[问题描述]: 下方有一篇关于“一带一路”相关国家产业结构高度与合作路径的文章，从其最后一句之后续写正文。

---- 给定文段

“一带一路”相关国家产业结构高度及合作路径研究时间: 2019-04-25信息来源: 学习与探索 2019-4-25 《学习与探索》2019年第1期 作者:张 辉 等 责编:qgy 曾 博 姜新旸
摘 要:2013年习近平主席提出“一带一路”倡议以来,“一带一路”的宏伟蓝图已经逐渐清晰,国际产业合作正有序推进。沿线各国与我国产业结构的差异和互补,为国际产业合作提供了基础。不同的产业结构及市场类型对于要素驱动型企业、市场驱动型企业有着不同的吸引力。本文基于产业结构的相关理论,通过测算“一带一路”沿线各国产业结构高度,并结合劳动力、境外投资和经济发展水平等因素,搭建了产业合作“钻石模型”,从四个维度立体识别当前部分境外投资重点国家的产业特征,以此获得针对国家产业特征的具体合作方向。在“一带一路”倡议指导下,通过产业合作优势分析,针对各国产业发展类型的特征寻找适宜的合作路径,可以为国际产业合作提供新的借鉴和思路。关键词:“一带一路”;产业结构高度;产业合作;钻石模型;生产要素
基金项目:国家社会科学基金“一带一路”建设重大研究专项项目“引导美欧国家参与‘一带一路’建设研究”(18VDL007)
2013年9月和10月,中国国家主席习近平在出访中亚和东南亚国家期间,先后提出共建“丝绸之路经济带”和“21世纪海上丝绸之路”的重大倡议。2013—2014年,习近平总书记在中央经济工作会议、中央财经领导小组会议上进一步深化部署,并于2014年走访13个周边国家和地区。2014年和2015年,李克强总理在政府工作报告中进一步阐述“一带一路”理念和计划。2016年“一带一路”建设组工作座谈会召开及2017年政府工作报告提出,高质量办好“一带一路”国际合作高峰论坛。2018年12月18日,习近平总书记在庆祝改革开放40周年大会上的讲话中再次强调:我们要以共建“一带一路”为重点,同各方一道打造国际合作新平台,为世界共同发展增添新动力。时至今日,“一带一路”沿线国家的国际产业合作正如火如荼地展开。

--------
---- 所给数据

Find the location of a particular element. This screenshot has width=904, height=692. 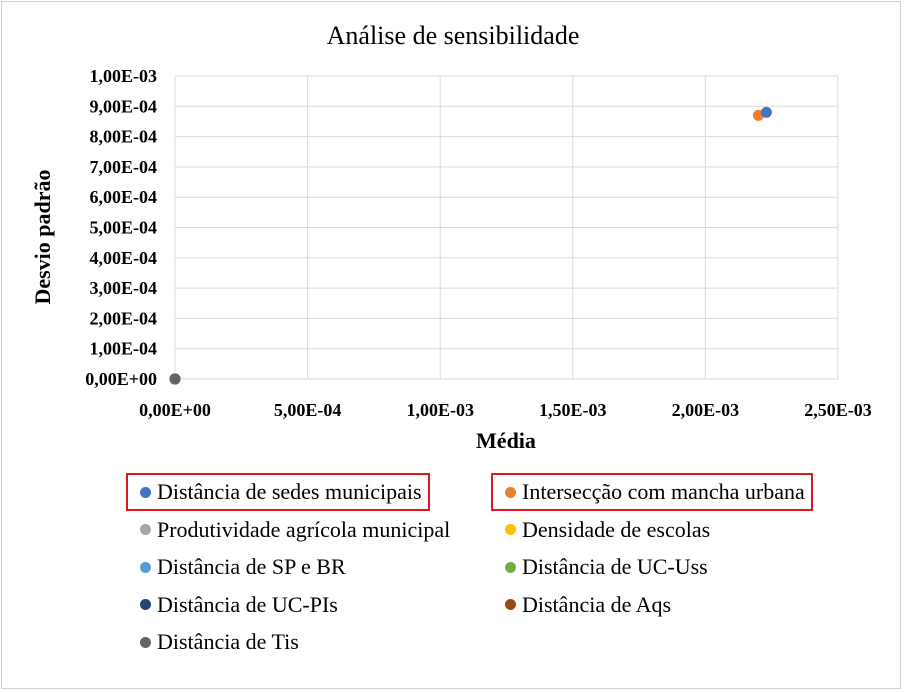

legend-label: Distância de sedes municipais is located at coordinates (290, 492). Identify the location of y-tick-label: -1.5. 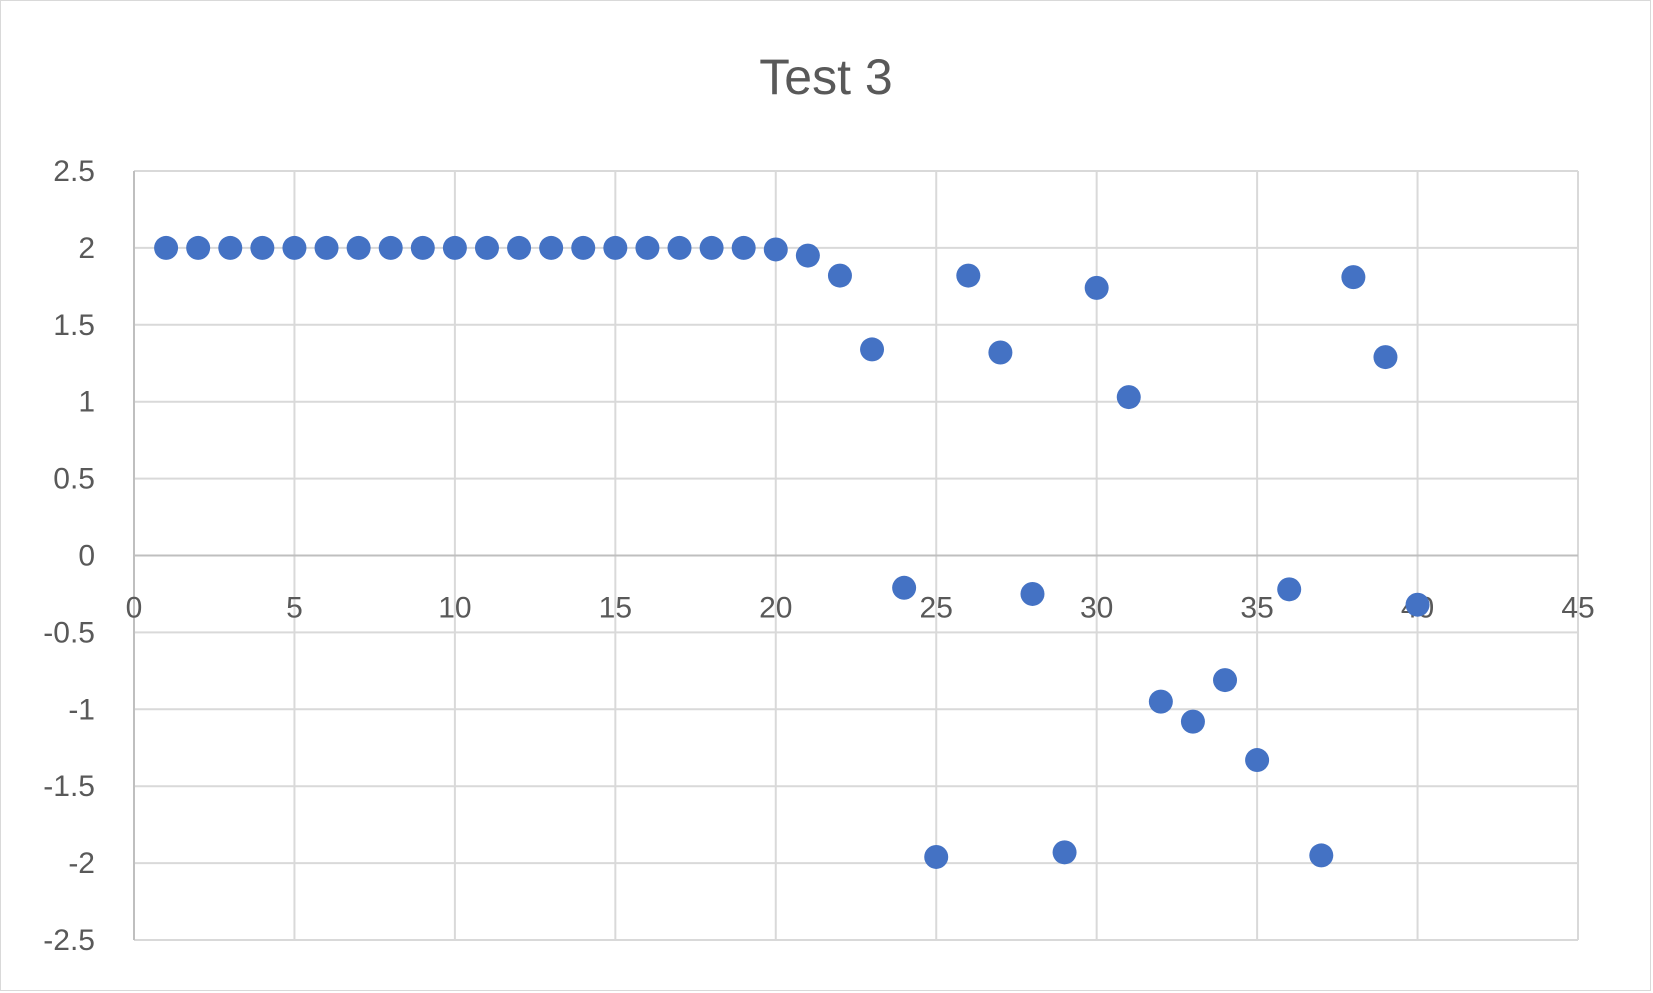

--------

[练习结果]:
“一带一路”的发展不仅依赖于基础设施的互联互通,也依赖于产业结构的优势互补。在理论的理想状态下,“一带一路”国家的产业合作扩大了比较优势,提升了生产要素自由流动的效率,使资源的最优配置突破原有界线,在更大范围内实现帕累托改善。明晰不同国家的产业结构、产业合作路径,对于推进“一带一路”合作有着重要的意义。一方面,中国经济发展经历了不同的产业阶段,当前正处于工业化的中后期(刘伟、张辉和黄泽华,2008),产业结构高度、经济增长逻辑都发生了显著的变化;另一方面,“一带一路”沿线国家处于不同的产业结构高度,具有不同的生产要素禀赋和不同的经济发展周期,研究各国产业情况有助于更合理地配置要素资源。
鉴于此,本文首先回顾了我国产业结构高度的发展历程,重点梳理了“一带一路”沿线主要国家的产业结构情况,并以同样的方法测算了各国产业结构高度。进一步地,本文对影响国际产业合作的其他重要考量因素(GDP、劳动力及境外投资)进行了分析,并将此四个变量定义为“钻石理论”的四个维度,以获得针对国家产业特征的产业合作路径。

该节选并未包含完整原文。